由于循环细胞因子的潜在致病作用,治疗性血浆置换(TPE)或血浆置换被认为是rFSGS的治疗方法,已在动物模型中得到了证实。TPE或血浆置换联合标准抗排异药物,如环孢素、吗替麦考酚酯(MMF)和糖皮质激素可以有效缓解rFSGS。Hansrivjit等人的一项Meta分析表明,血浆置换联合利妥昔单抗治疗rFSGS的缓解率为72.7%(n = 85),表明了治疗rFSGS的成功。
对于rFSGS的高危人群,即快速进展为终末期肾脏病或在首次肾移植中发生rFSGS的患者,可考虑在围手术期使用抢先TPE治疗来预防rFSGS。

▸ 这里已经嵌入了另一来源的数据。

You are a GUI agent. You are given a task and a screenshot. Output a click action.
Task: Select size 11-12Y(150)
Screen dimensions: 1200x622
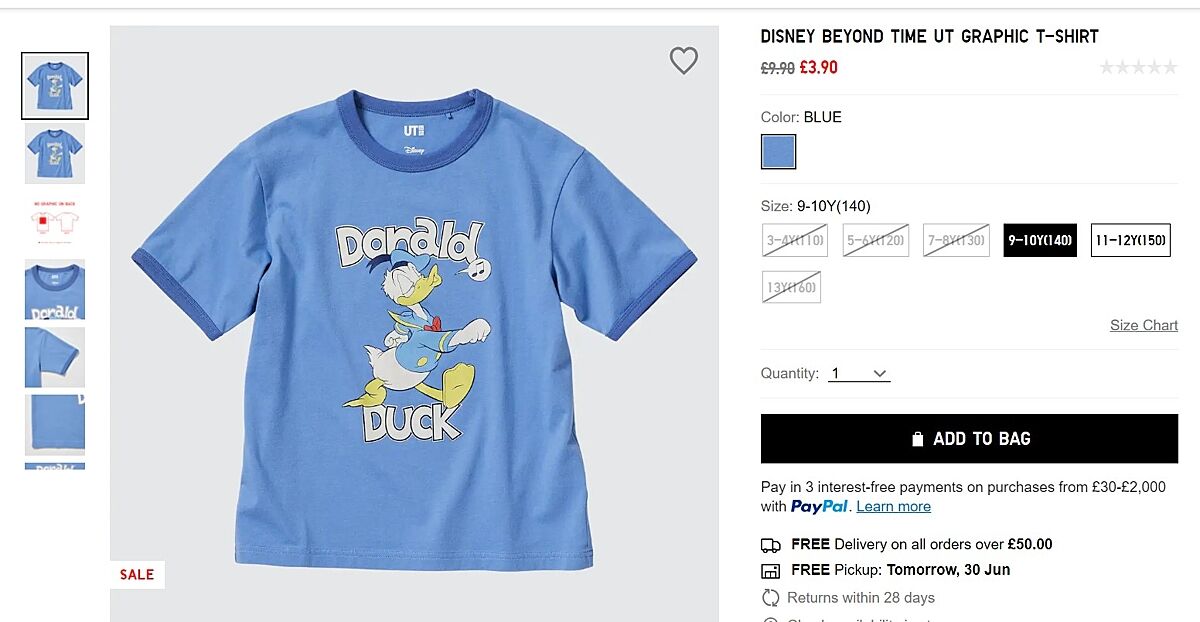[1130, 240]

不过仅一项研究证实了这种预防性治疗的可靠性,其他研究并未取得类似结果,因此,是否进行预防性TPE治疗还有待进一步研究。
总的来说,专家总结出了9项临床实践要点
临床实践要点:
①对怀疑为rFSGS的患者,应立即开展相应治疗,同时等待肾活检结果。
②rFSGS初始血浆置换治疗处方为每日血浆置换3天,然后每周3次,共2周。更换1 ~ 1.5血浆量,使用枸橼酸或肝素抗凝,更换人血白蛋白或血液滤过液;血浆纤维蛋白原低时,应选用新鲜冰冻血浆作为置换液。血浆置换可在蛋白尿减少(<1g/d)后终止。
③免疫吸附的初始剂量为2.5~3血浆量,应每天治疗1次持续1周,随后隔日治疗1次,持续2周,然后每周治疗2次,持续2周。
④对初始血浆置换治疗有效但后来复发的患者重新进行血浆置换或免疫吸附治疗。
⑤建议对特定的rFSGS患者考虑使用钙调神经磷酸酶抑制剂,同时使用大剂量糖皮质激素和单采治疗。
⑥对于血浆置换和免疫吸附治疗无效的患者,可考虑低密度脂质单采治疗。
⑦对于有血浆置换禁忌证,或者经血浆置换或免疫吸附治疗后仍未改善的rFSGS患者,应考虑利妥昔单抗治疗。利妥昔单抗剂量范围为75 ~ 3375 mg(中位剂量1500 mg/㎡)。
⑧在输注利妥昔单抗后,应暂停血浆置换/免疫吸附48小时,以防止立即清除药物。